[Stored data]
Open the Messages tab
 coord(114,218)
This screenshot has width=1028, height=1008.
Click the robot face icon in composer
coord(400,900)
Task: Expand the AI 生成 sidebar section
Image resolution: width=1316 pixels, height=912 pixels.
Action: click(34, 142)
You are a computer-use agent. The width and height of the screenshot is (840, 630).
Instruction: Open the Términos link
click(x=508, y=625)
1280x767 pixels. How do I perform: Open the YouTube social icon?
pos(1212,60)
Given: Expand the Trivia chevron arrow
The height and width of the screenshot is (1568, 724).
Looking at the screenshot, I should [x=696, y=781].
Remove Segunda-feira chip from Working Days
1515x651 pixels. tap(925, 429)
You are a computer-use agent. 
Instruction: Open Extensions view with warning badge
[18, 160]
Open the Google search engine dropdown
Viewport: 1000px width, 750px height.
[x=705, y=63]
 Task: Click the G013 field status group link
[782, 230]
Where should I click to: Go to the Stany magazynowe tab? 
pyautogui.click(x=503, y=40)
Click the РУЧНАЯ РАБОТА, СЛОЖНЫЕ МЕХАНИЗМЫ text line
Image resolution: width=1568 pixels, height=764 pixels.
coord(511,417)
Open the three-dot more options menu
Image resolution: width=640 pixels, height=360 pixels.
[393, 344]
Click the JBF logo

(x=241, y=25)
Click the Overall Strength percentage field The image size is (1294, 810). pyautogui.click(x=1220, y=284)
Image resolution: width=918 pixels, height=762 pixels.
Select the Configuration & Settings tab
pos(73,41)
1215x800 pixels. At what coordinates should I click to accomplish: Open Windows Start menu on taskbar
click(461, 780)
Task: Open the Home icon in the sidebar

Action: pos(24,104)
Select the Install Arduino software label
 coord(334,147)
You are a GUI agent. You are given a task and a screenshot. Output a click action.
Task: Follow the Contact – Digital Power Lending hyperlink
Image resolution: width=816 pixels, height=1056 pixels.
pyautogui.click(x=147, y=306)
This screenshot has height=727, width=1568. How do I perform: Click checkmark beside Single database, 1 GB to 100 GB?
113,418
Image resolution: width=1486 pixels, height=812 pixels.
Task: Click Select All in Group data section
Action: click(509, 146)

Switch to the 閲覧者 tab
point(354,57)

### Your objective:
The expected answer is a copy of each line above containing "agent".

### Answer space:
You are a computer-use agent. The width and height of the screenshot is (840, 630).
You are a computer-use agent. 
You are a GUI agent. You are given a task and a screenshot. Output a click action.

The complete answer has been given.